I know I should save my coins but every month, I find myself living paycheck to paycheck because #Shopping.
I know I should cut out sugars from my diet and eat more greens, but I can’t seem to stay on track for more than a couple of days.
I know contributing my thoughts during meetings would help me get promoted, but I just can’t get myself to speak up when I feel intimidated.
Why do we do that? We know exactly what we should do but for some reason, we do the exact opposite.
I pulled the third quote from a conversation I had with a very successful friend. When we talked, I gave her suggestions on how to speak up at meetings but I walked away feeling like we didn’t solve the deeper issue. Why didn’t she speak up if she knew it would help her career? And how could we change that moving forward?
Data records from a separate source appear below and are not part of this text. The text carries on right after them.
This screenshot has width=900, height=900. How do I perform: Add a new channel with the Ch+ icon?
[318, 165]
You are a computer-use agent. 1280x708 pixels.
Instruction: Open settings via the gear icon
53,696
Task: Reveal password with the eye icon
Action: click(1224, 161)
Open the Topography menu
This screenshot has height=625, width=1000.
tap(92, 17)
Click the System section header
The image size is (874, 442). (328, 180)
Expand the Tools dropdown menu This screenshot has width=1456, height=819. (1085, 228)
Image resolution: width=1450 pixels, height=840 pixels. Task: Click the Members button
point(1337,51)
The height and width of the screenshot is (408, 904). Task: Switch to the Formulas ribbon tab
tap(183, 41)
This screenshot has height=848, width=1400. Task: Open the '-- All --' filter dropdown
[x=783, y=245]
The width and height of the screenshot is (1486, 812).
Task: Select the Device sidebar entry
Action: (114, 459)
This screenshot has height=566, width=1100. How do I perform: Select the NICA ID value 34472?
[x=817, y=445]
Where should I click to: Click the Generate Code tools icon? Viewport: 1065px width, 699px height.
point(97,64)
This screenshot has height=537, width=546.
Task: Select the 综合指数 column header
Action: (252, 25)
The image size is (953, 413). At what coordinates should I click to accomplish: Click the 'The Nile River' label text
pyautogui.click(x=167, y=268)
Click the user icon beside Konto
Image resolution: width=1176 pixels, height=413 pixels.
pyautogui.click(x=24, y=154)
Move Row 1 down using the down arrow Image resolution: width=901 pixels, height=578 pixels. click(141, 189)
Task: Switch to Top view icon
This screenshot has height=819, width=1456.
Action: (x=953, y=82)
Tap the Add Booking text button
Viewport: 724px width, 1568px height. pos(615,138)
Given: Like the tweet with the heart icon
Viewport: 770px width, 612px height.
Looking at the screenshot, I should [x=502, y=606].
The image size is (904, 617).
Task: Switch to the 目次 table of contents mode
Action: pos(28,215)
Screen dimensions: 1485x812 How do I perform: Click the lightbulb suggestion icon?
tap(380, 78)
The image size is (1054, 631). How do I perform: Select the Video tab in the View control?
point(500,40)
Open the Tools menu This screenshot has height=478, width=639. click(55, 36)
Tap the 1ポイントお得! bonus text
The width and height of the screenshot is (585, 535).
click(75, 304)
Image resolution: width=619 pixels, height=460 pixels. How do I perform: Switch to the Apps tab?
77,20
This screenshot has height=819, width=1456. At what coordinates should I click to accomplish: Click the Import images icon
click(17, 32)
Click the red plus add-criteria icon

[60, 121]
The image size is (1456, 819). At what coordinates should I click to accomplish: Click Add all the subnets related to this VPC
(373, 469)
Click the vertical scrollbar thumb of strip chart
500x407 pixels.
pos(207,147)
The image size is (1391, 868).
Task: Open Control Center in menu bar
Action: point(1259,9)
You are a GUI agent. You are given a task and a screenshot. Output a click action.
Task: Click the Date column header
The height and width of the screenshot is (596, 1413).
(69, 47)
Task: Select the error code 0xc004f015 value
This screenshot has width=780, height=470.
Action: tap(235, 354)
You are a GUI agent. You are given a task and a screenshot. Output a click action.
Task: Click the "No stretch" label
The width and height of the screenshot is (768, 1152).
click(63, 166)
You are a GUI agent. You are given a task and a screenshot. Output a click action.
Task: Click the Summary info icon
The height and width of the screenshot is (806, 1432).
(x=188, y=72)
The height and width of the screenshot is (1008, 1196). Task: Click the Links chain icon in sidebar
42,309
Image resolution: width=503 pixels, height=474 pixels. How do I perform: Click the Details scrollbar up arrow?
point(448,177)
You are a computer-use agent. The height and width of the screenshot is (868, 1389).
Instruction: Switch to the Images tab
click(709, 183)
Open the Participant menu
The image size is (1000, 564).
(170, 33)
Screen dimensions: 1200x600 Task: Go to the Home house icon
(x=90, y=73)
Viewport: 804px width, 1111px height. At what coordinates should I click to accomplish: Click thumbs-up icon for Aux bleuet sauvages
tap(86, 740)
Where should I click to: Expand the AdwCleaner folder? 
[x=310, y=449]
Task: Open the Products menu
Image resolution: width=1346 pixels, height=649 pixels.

I later learned that the decision to not speak up was a habit. At her last job, junior-staff were discouraged from speaking during meetings so she was struggling to break that habit in her new position. I do the same thing when I claim that I’d like to be healthier. I know that I need to cut sugars and eat more greens, but I don’t. As it turns out, that’s a habit too.
According to Dr. Judson Brewer; a psychiatrist and addiction expert, we all have triggers (like being stressed) that motivate a behavior (like eating a cookie), which results in a reward (a little sugar high and a diversion from dealing with the stress). This makes it so that next time we’re stressed, our brains remember that we can ease the stress by eating instead of directly dealing with the issue - and then we learn to repeat the cycle. Eventually, this becomes a habit.
So what’s the solution?
In this Ted Talk, Brewer explains that forcing ourselves to change a habit doesn’t actually work. Instead, he encourages us to get curious and observe our actions in our moments of weakness. This is a mindful approach to dealing with the behaviors we want to change. Getting curious about the cycles we put ourselves in takes us from theoretically knowing that something is bad for us, to changing that behavior for good.
I'll be honest, I first rolled my eyes when I heard about the mindful approach to changing habits (because #PopPsychology) but the more I read more about it, the more curious I became. In one study, twice as many smokers stopped smoking when using a mindfulness approach compared to those using traditional approaches. So in the name of science - and being candid, I am going to try that approach this week and report back on whether mindfulness actually breaks the habit of eating unhealthy foods during moments of stress.
Check back with me on Friday, I’ll give you a run-down on how this worked for me. Until then, this is our little experiment.
If you have a habit you’d like to change, why don’t you try this with me? All you have to do is be curious about your action the next time you decide to spend your last dollar on a sale item or eat the cookie or sit silently in a meeting (or whatever your bad habit is). Instead of getting mad at yourself for your action (or inaction), you simply observe what is happening and how it feels. The idea is that eventually, the behavior simply stops being an appealing response to the trigger because you are operating from a mindful place.